Warwick is ranked top for career progress and joint number one with Indiana’s Kelley School of Business for research. It is also third in the aims achieved category, fourth for value for money and fifth for its careers service.

The UK school has the largest enrolment in the ranking, with nearly 1,300 students. It also has 850 overseas students, by far the largest number, from 106 different countries.

While online MBAs were predicted to attract large numbers of foreign students, most schools enrol a low proportion. In the 2018 ranking, half of the 14 US-based MBAs are delivered entirely online, yet between them have 4 per cent of international students.

All four European schools include face-to-face elements in their courses but more than 50 per cent of students are from overseas. For the class of 2014 — the most recent data available — 70 per cent of foreign students at European schools were from outside the EU.

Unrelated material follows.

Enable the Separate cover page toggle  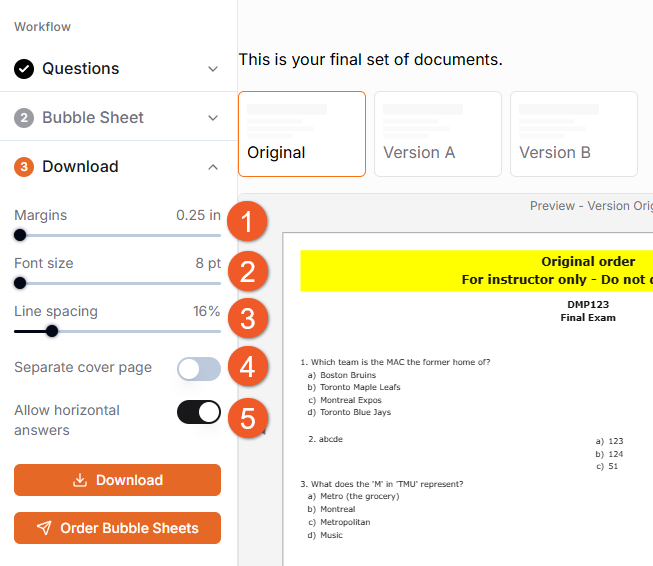(199, 368)
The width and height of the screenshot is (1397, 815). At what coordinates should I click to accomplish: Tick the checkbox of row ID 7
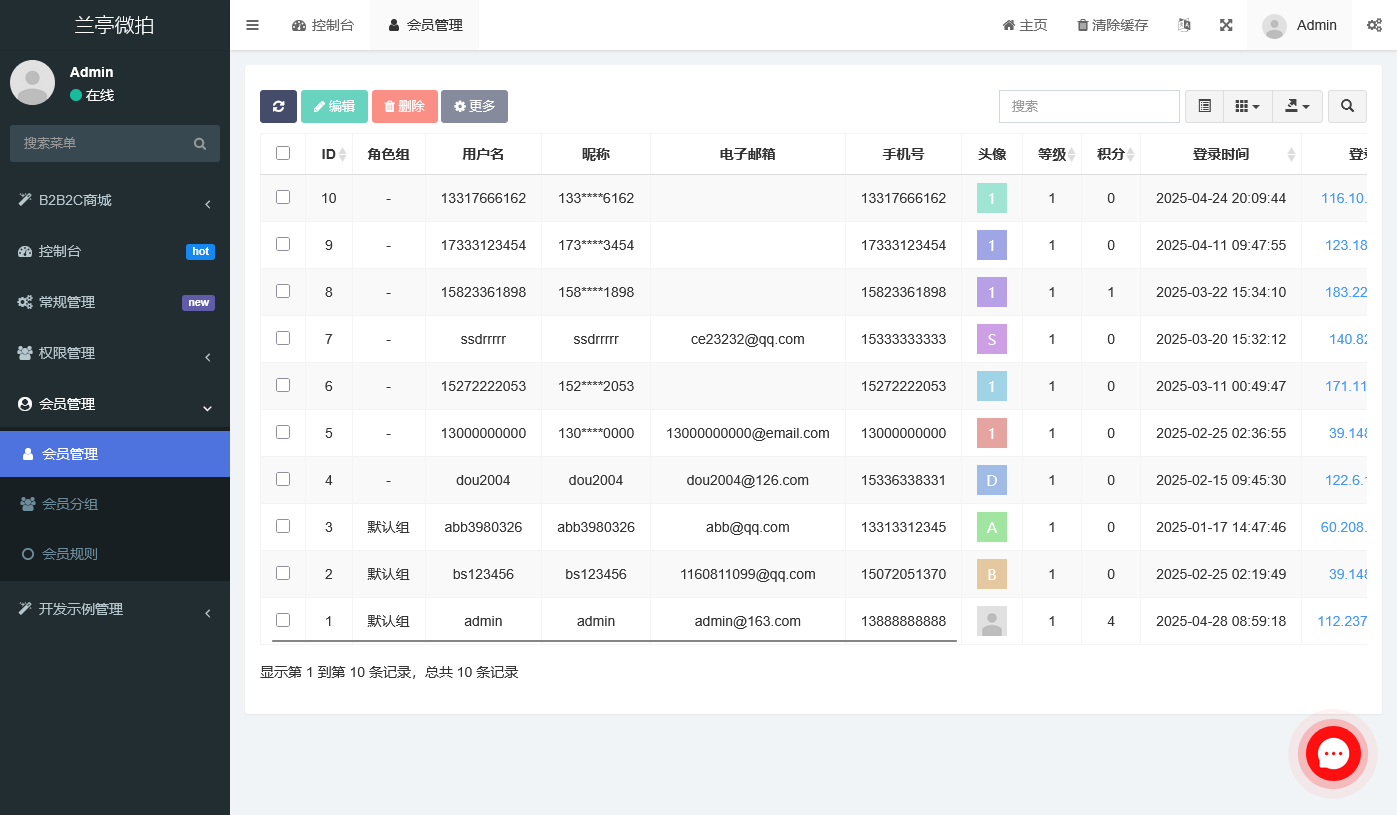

Key to the FT Online MBA Rankings 2018
(Weighting % in brackets)
  1. Salary today US$ (20): average alumnus salary three years after graduation, $ PPP equivalent (See methodology). 
  2. Salary increase (10): percentage increase in alumnus salary in the current job versus three years ago on graduation.
  3. Value for money (3): calculated according to alumni’s salary, fees and other costs. †
  4. Career progress (4): progression in the alumni’s level of seniority and the size of company they now work for, versus three years ago on graduation. †
  5. Aims achieved (4): the extent to which alumni fulfilled their goals for taking an online MBA. †
  6. Careers service (4): effectiveness of the school careers service in terms of career counselling, personal development, networking events and recruitment, as rated by their alumni. †
  7. Programme delivery (5): how alumni rate the online delivery of live teaching sessions, other teaching materials and online exams. †
  8. Online interaction (10): how alumni rate the interaction between students, teamwork and the availability of faculty. †
  9. Female faculty (2): percentage of female members of faculty.
  10. Female students (2): percentage of female students on the MBA programme.
  11. Women on board (1): percentage of female members of the school advisory board.
  12. International faculty (4): percentage of faculty whose citizenship differs from their country of employment.
  13. International students (4): percentage of current students whose citizenship differs from the country the school is located in.
  14. International board (2): percentage of the board whose citizenship differs from the country in which the business school is situated.
  15. International mobility (5): based on alumni citizenship and the countries where they worked before their MBA, on graduation and three years after. †
  16. Faculty with doctorates (5): percentage of full-time faculty with a doctoral degree.
  17. PhD graduates (5): number of doctoral graduates from each business school during the past three years. The figure in brackets is the number of these who took up faculty positions at a top 50 full-time MBA school.
  18. FT research rank (1: calculated according to the number of articles published by a school’s current full-time faculty members in 50 academic and practitioner journals between January 2015 and December 2017. The rank combines the absolute number of publications with the number weighted relative to the faculty’s size.
  19. For the three gender-related criteria, schools that have 50:50 (male: female) composition receive the highest score.